'Urfa'daki cinayetlerin failleri belli'

Sakık, 1990'lı yıllardaki faili meçhul cinayetlerin bazı kurbanlarının yakınları ve BDP Şanlıurfa Milletvekili İbrahim Binici, İHD eski Şube Başkanı Cemal Babaoğlu ile birlikte Meclis'in bahçesinde basın toplantısı düzenledi.
Toplantıda cinayetlerin faillerinin belli olduğunu savunan Sakık, Ak Parti'nin o dönemin araştırılması girişimlerine karşı oy kullandığını ifade etti. Ak Parti Tekirdağ Milletvekili Ziyaeddin Akbulut'un 1990-1996 arasında Şanlıurfa Valisi olduğunu ve bu sürede onlarca faili meçhul cinayet işlendiğini anlatan Sakık, "Akbulut içinde JİTEM, MİT, korucuların bulunduğu kirli dönemden geliyor" dedi.
Faili meçhullerin sorumlularının yargının önüne çıkarılmasını isteyen Sakık, "O dönemde görev yapan bütün birimler, gelin neyi gördüyseniz, neyi yaşadıysanız anlatın. Bu halk sizi affetmeye hazır, yeter ki failler bilinsin" diye konuştu.
Siverek'te 1990'da öldürülen Hüseyin Taşkaya'nın kızı Serpil Taşkaya, Akbulut'un, adaletin yerine getirilmesine yönelik seslerini duymadığını söyledi.

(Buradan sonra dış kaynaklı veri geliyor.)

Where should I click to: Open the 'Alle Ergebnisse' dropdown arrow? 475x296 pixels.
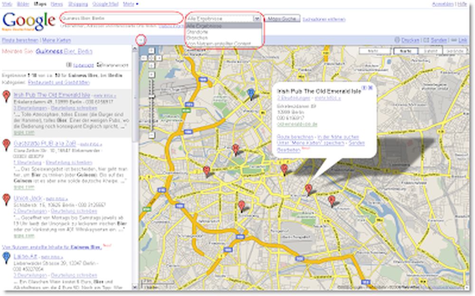click(257, 19)
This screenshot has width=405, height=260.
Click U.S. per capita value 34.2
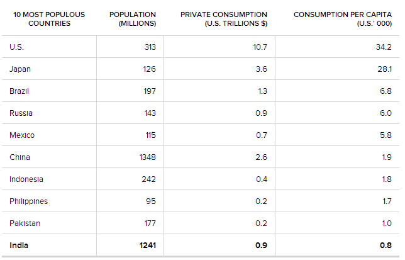[384, 47]
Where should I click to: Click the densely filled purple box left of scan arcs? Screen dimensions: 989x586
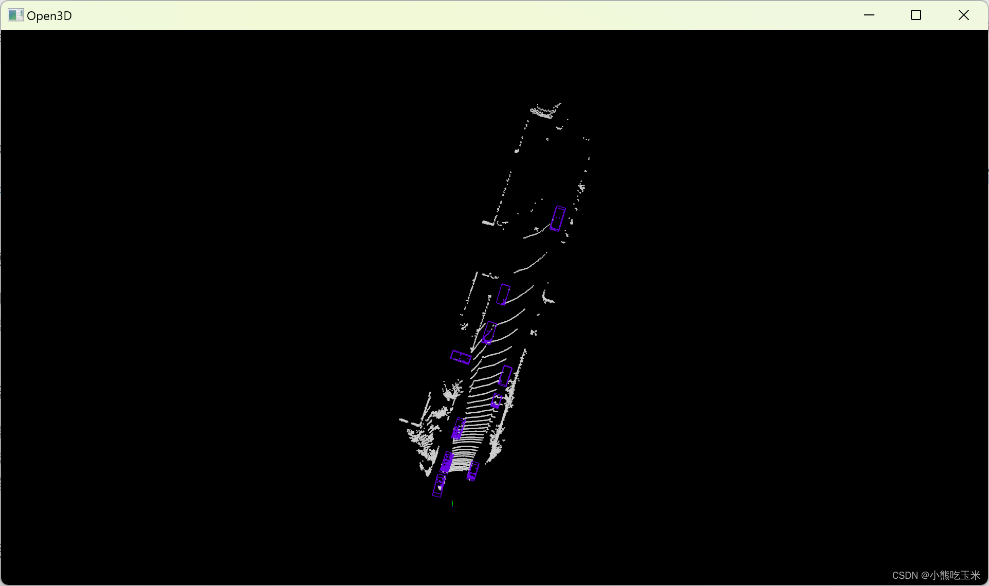446,462
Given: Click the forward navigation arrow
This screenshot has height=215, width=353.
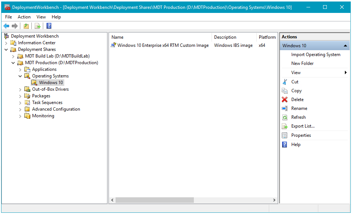Looking at the screenshot, I should 14,26.
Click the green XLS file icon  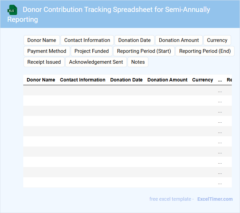[13, 10]
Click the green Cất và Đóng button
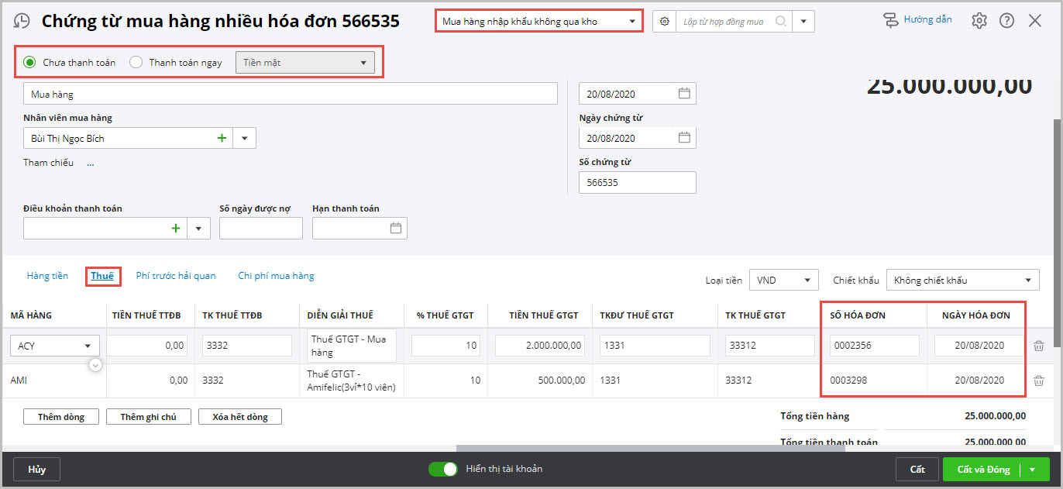Viewport: 1063px width, 489px height. click(x=983, y=470)
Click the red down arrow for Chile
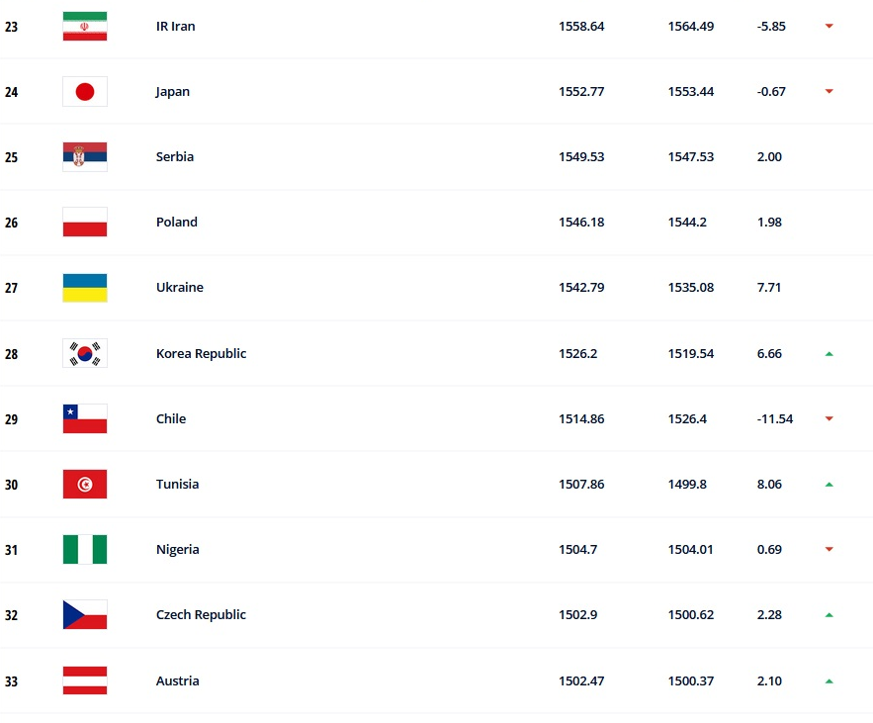Image resolution: width=873 pixels, height=723 pixels. tap(829, 419)
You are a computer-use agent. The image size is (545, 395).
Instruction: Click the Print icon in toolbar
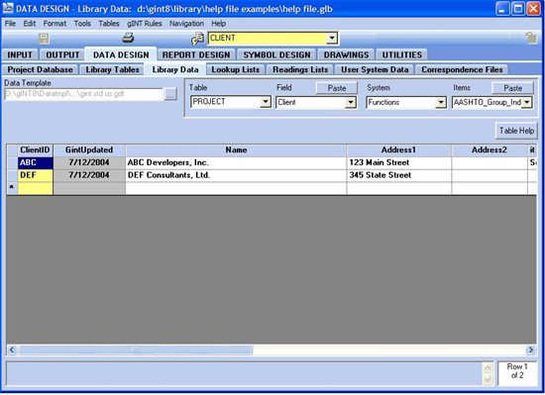[128, 38]
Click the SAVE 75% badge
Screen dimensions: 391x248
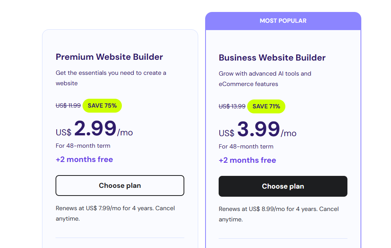tap(102, 106)
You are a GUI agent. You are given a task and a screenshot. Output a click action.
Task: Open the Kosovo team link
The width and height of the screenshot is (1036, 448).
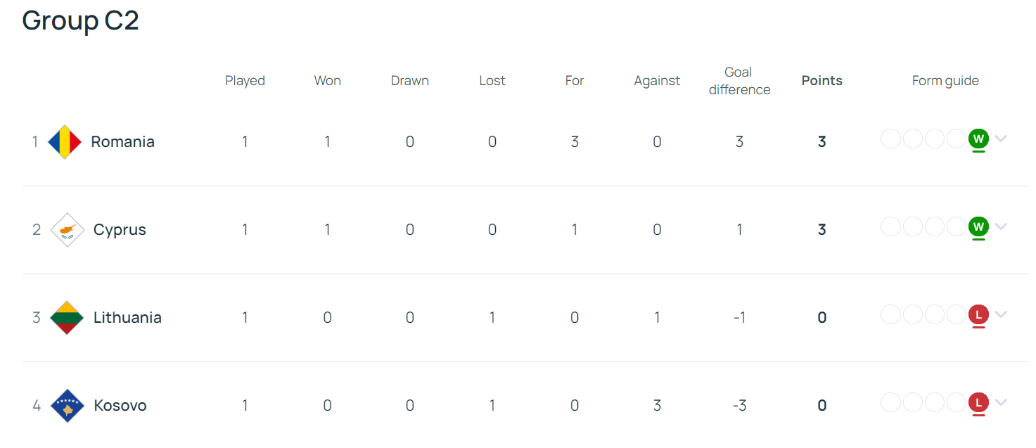coord(120,406)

Dönemin DEP Şanlıurfa İl Başkanı Muhsin Melik'in eşi Senay Melik de eşinin 1994 yılında öldürüldüğünü belirterek, olayın üzerinden 20 yıl geçmesine rağmen cinayetin faillerinin bulunup yargılanamadığını ifade etti.

Meclis bahçesinde faili meçhul cinayetlere kurban gidenlerin aileleriyle birlikte basın toplantısı düzenleyen Sakık, ailelerin taleplerinin çok net olduğunu ifade etti.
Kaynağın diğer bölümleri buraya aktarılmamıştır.